___ Task input ___

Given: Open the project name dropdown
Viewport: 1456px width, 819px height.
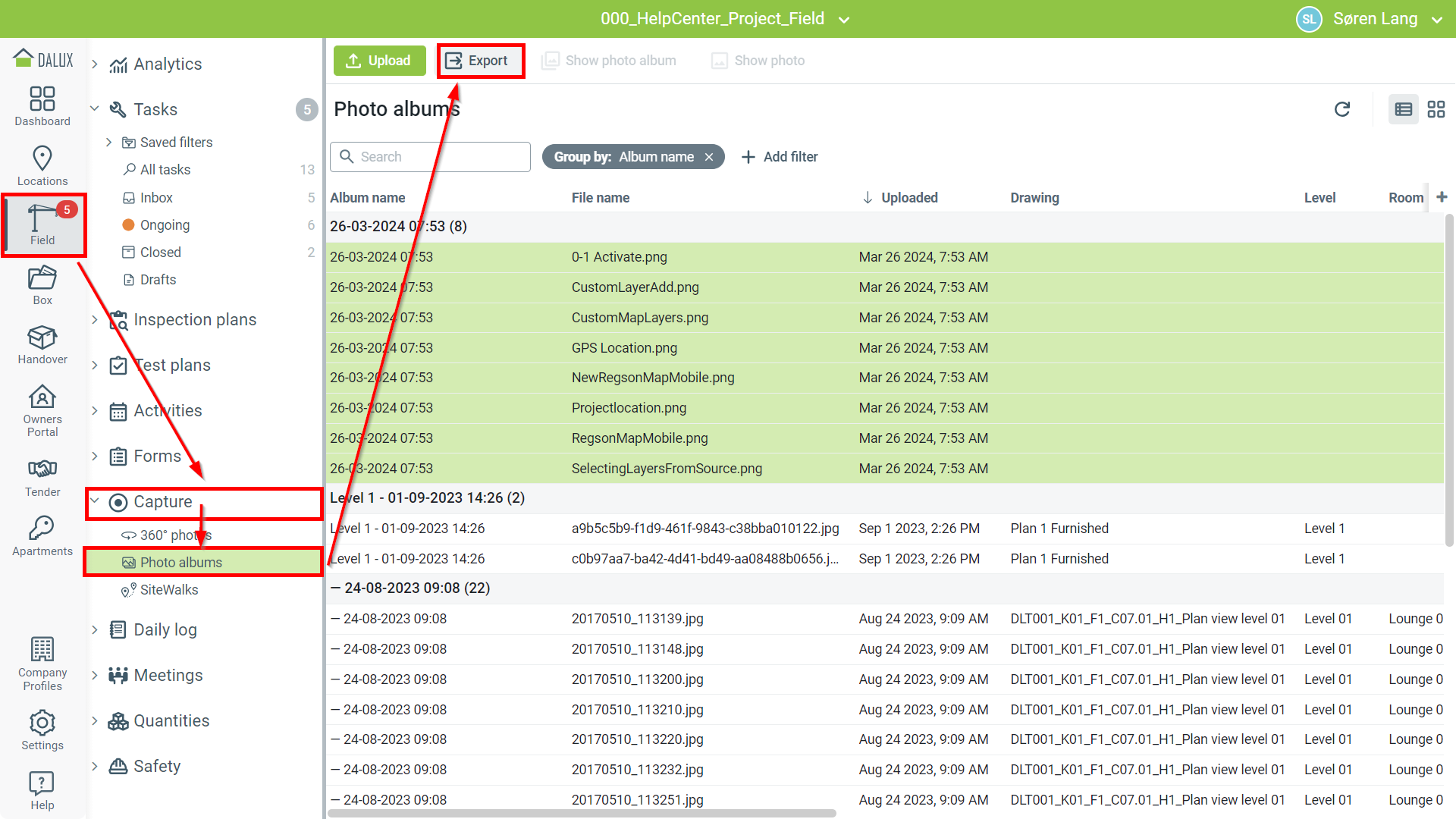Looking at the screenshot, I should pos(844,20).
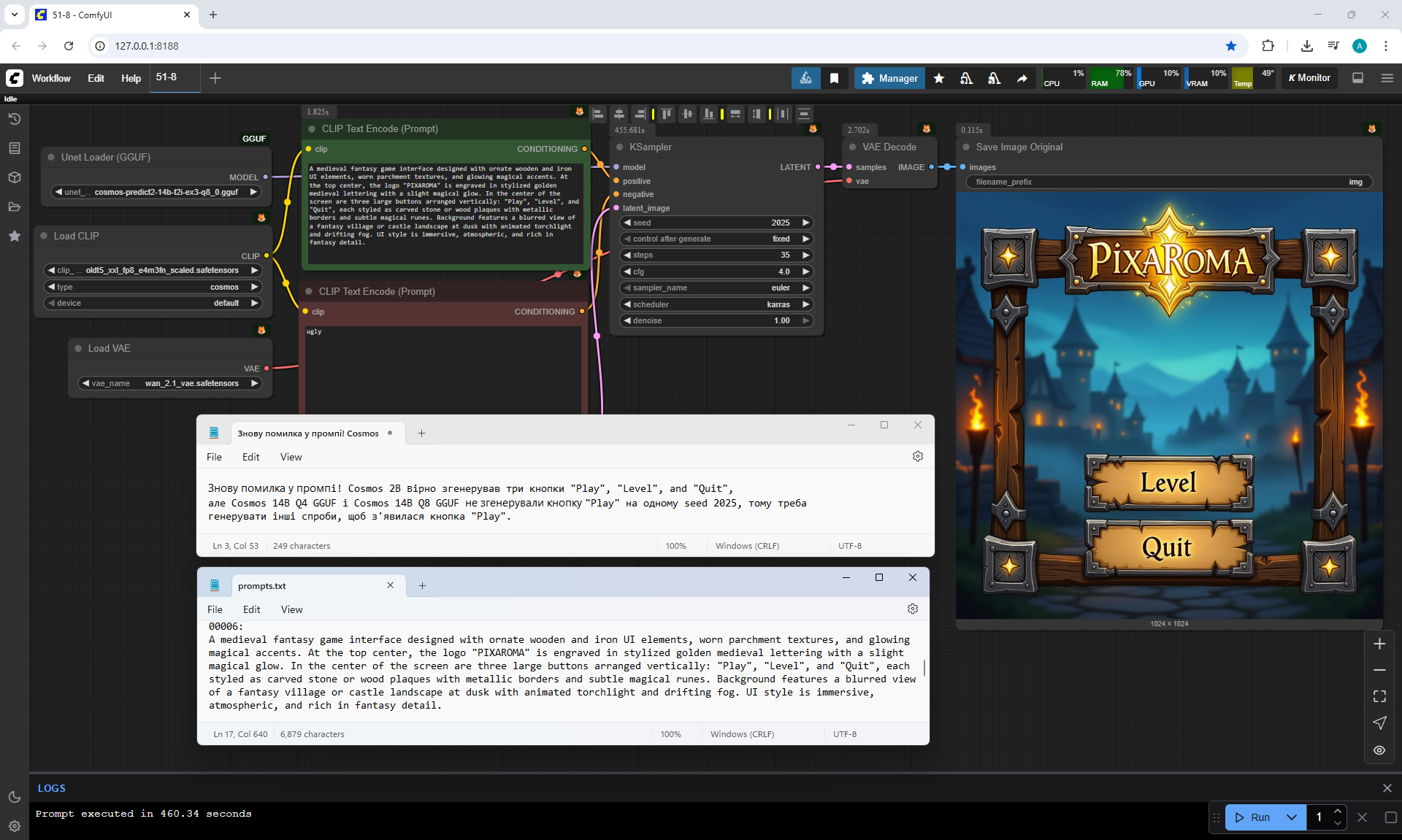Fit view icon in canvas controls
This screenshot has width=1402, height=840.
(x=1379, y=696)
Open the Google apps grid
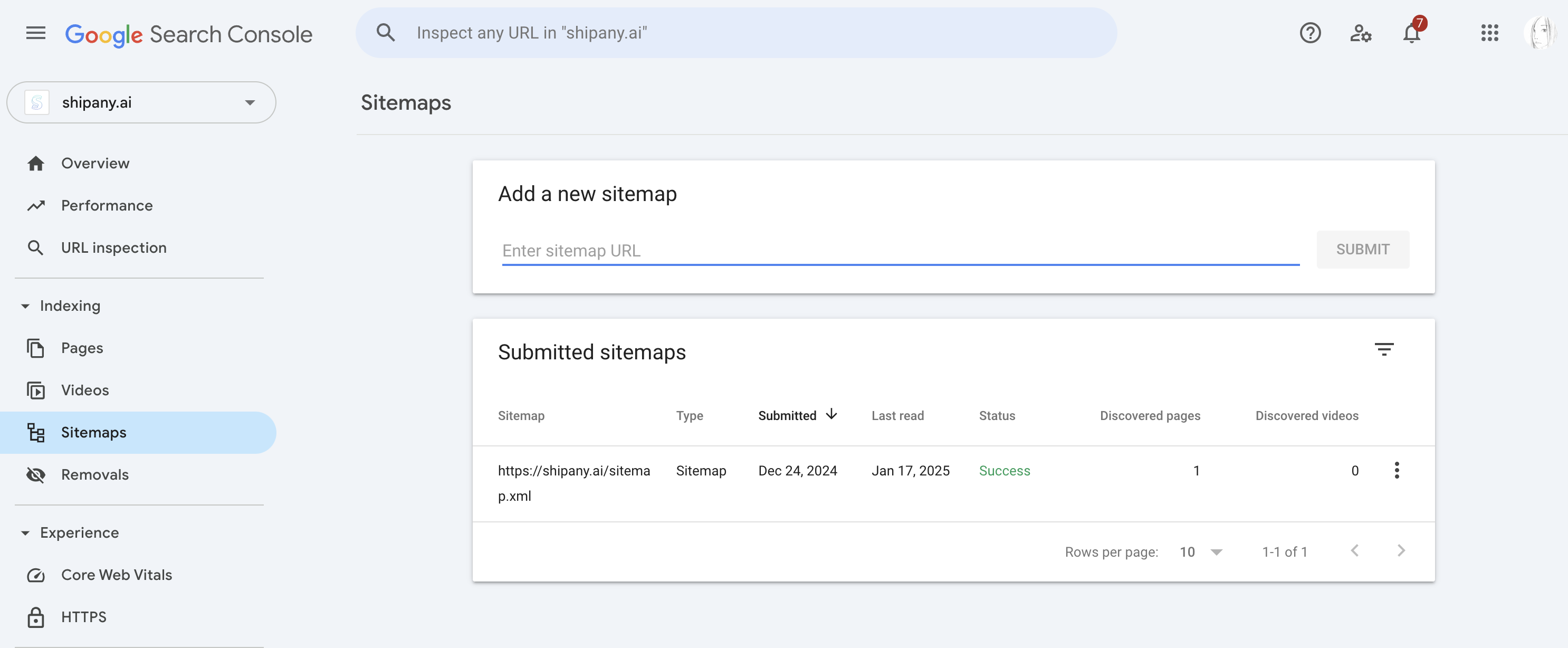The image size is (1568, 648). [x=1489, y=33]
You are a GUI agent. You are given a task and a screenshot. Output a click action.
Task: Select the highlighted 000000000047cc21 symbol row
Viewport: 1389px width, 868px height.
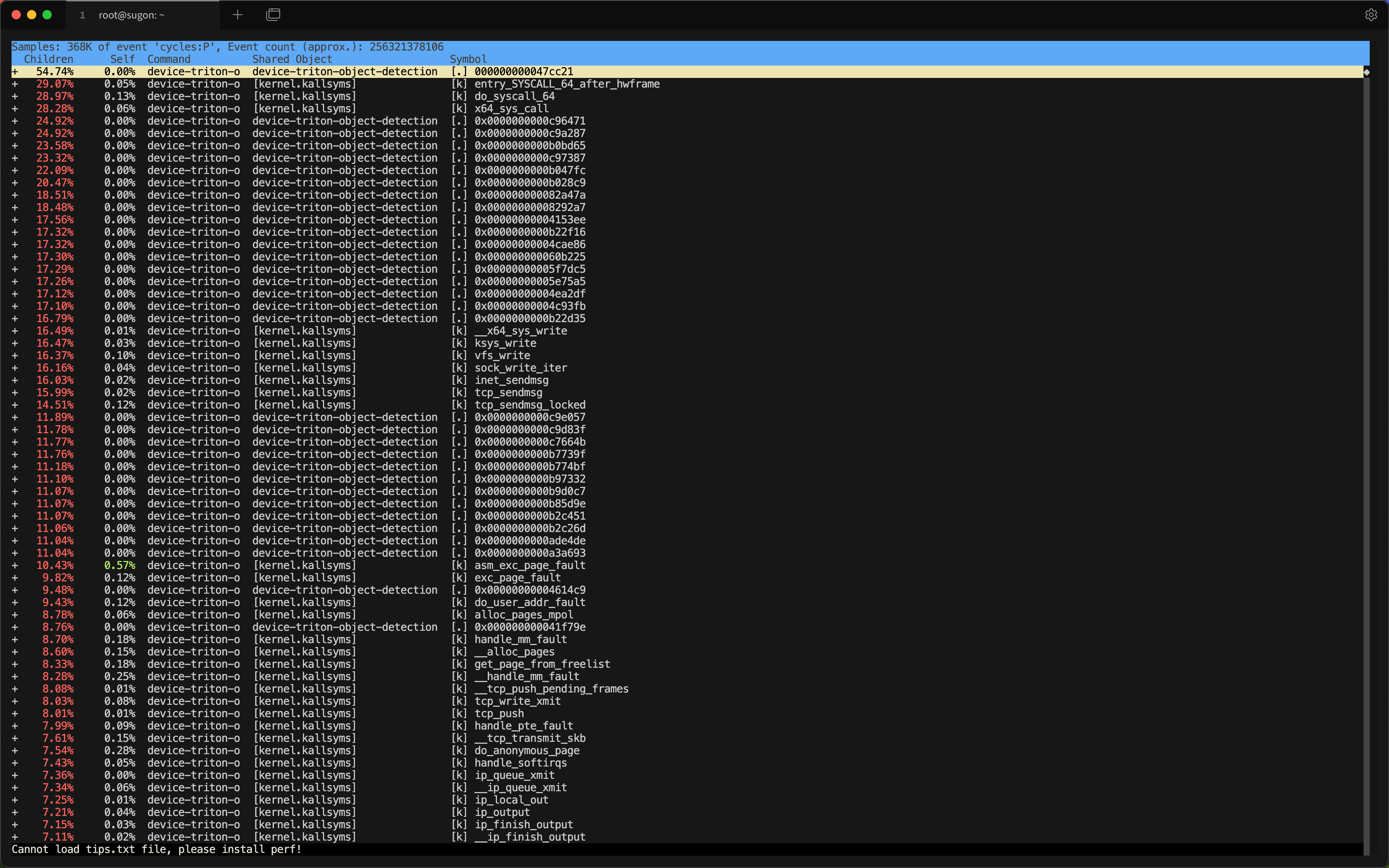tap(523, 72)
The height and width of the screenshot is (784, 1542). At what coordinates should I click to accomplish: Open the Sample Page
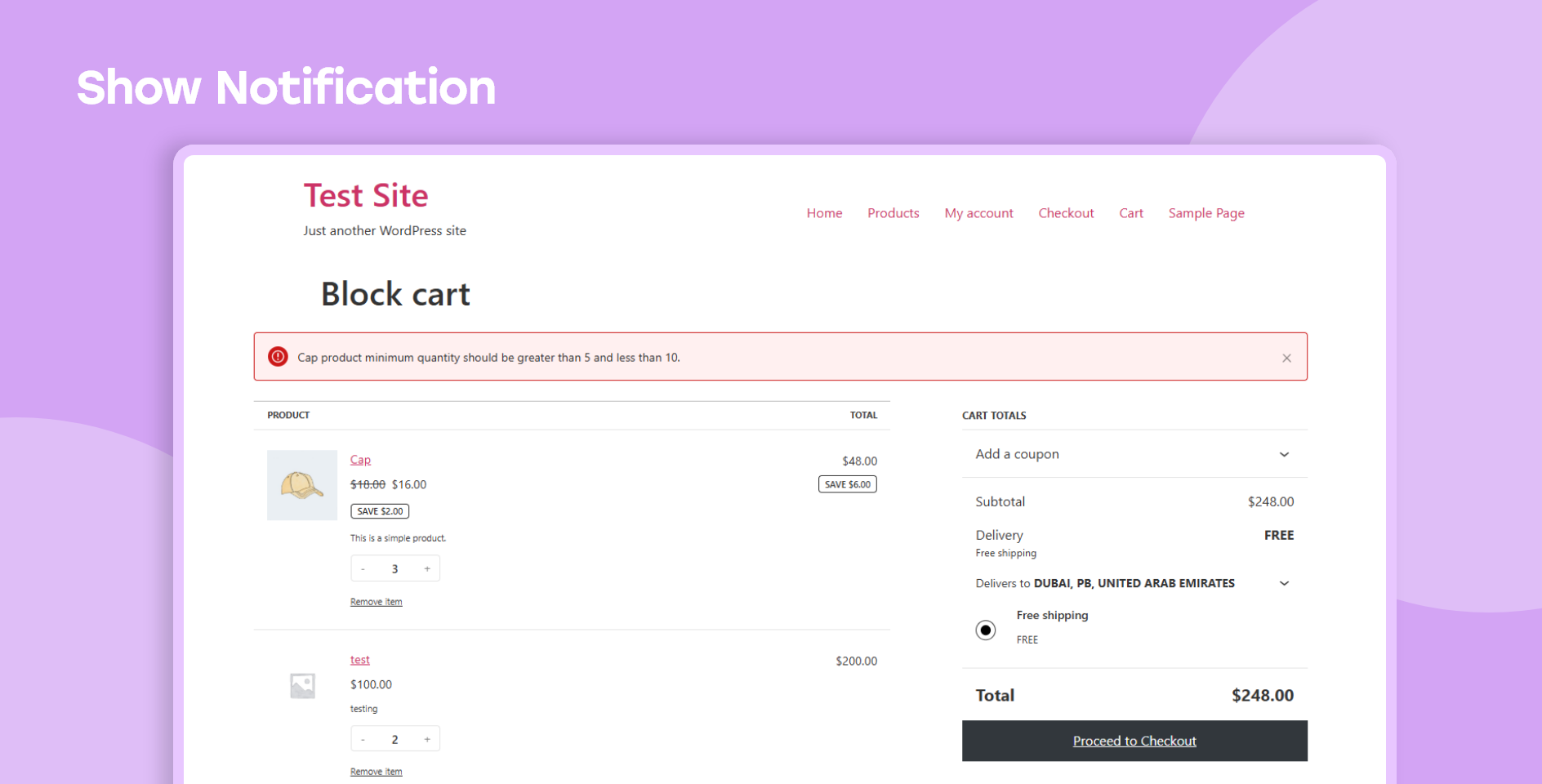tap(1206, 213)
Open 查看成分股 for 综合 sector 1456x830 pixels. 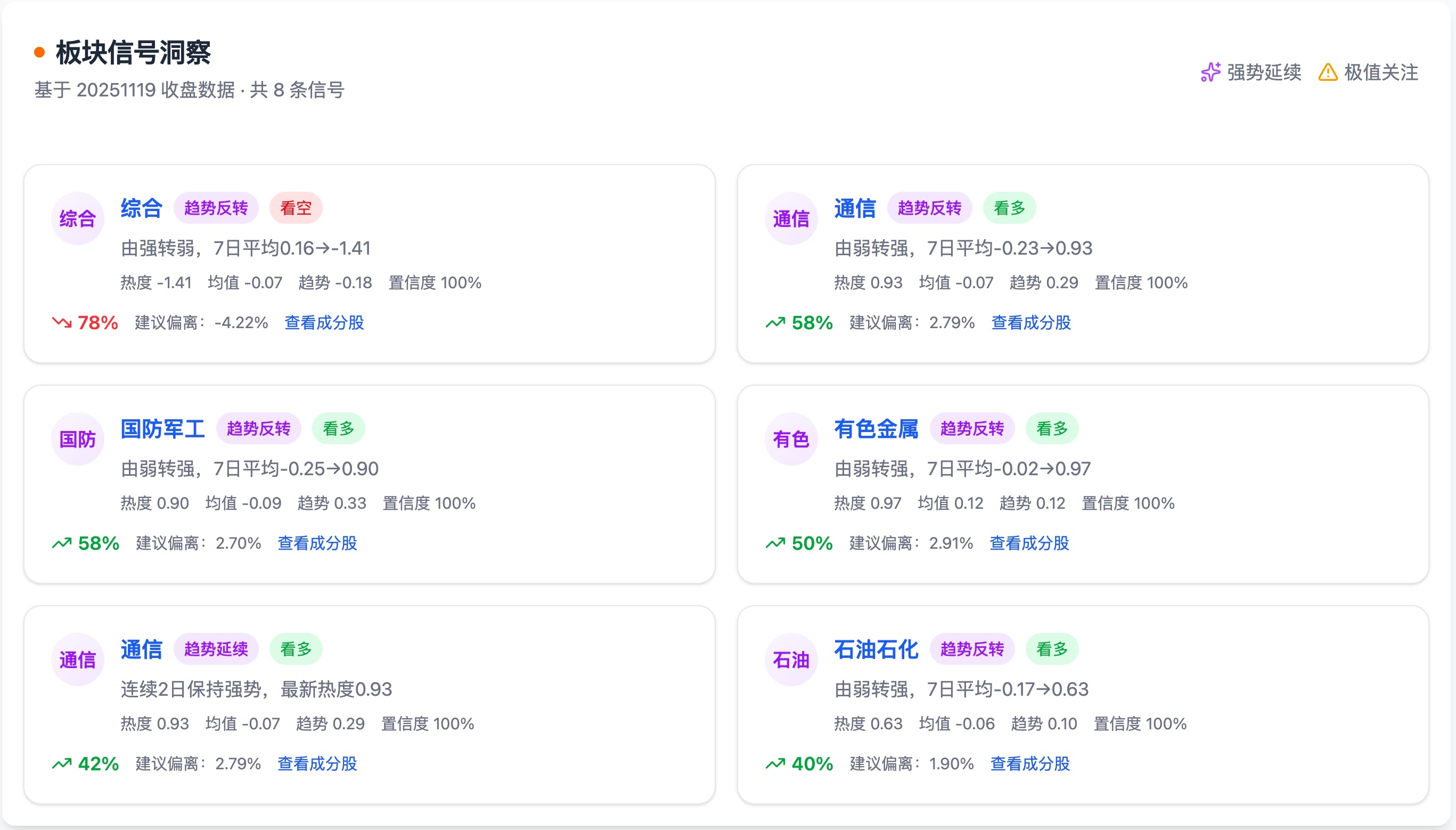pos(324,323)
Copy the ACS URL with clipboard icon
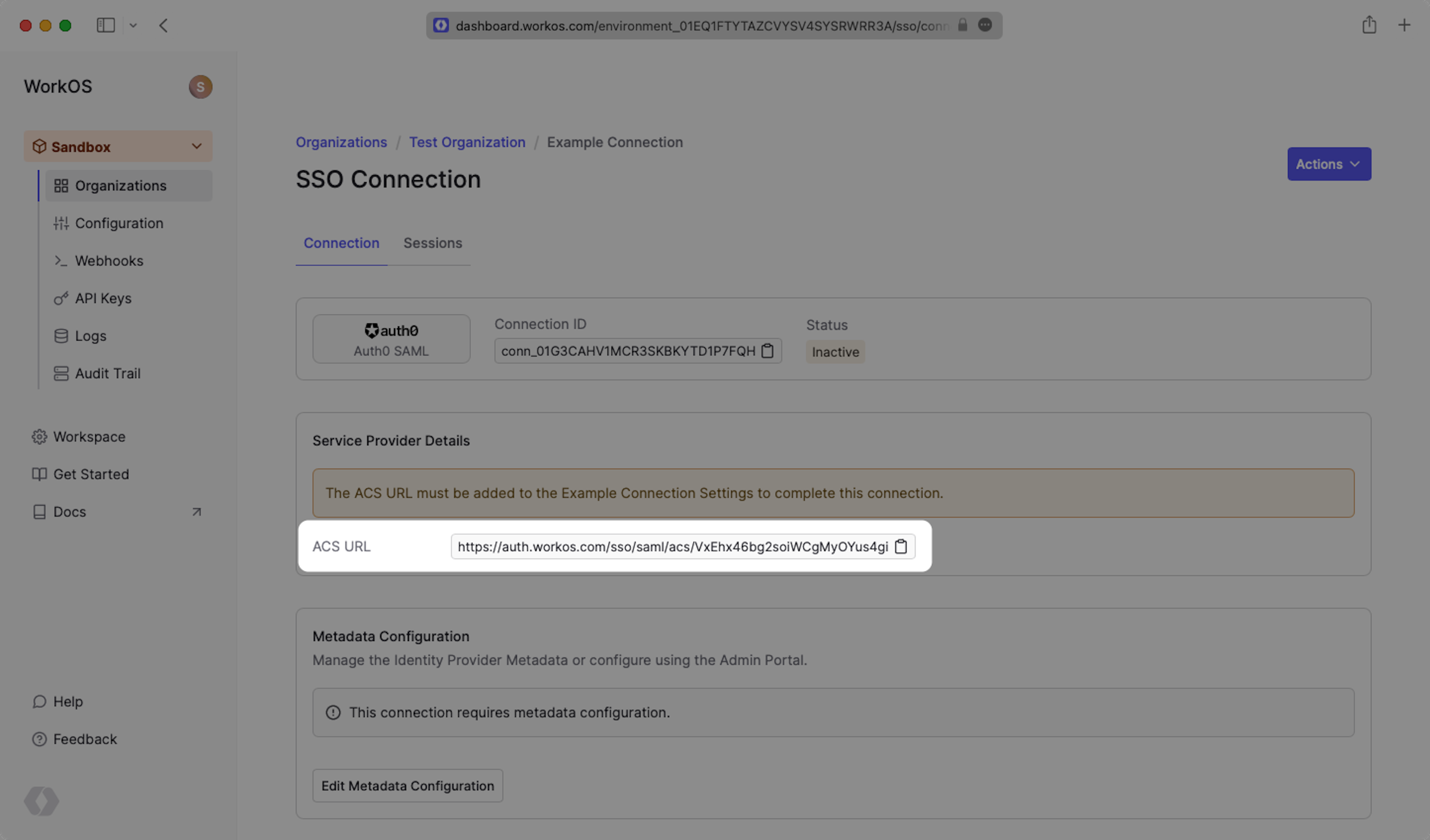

___

#### What to produce
The exact lines from the beginning of the data through the one that contains "Task: Select the" must be given again, both ends included, and pictures must be left out.

#### Result of this exercise
Given: Open the project name dropdown
Viewport: 1456px width, 819px height.
Looking at the screenshot, I should pos(844,20).
Fit view icon in canvas controls
This screenshot has width=1402, height=840.
(x=1379, y=696)
Open the Google apps grid
The image size is (1568, 648). [x=1489, y=33]
You are a GUI agent. You are given a task and a screenshot. Output a click action.
Task: Select the highlighted 000000000047cc21 symbol row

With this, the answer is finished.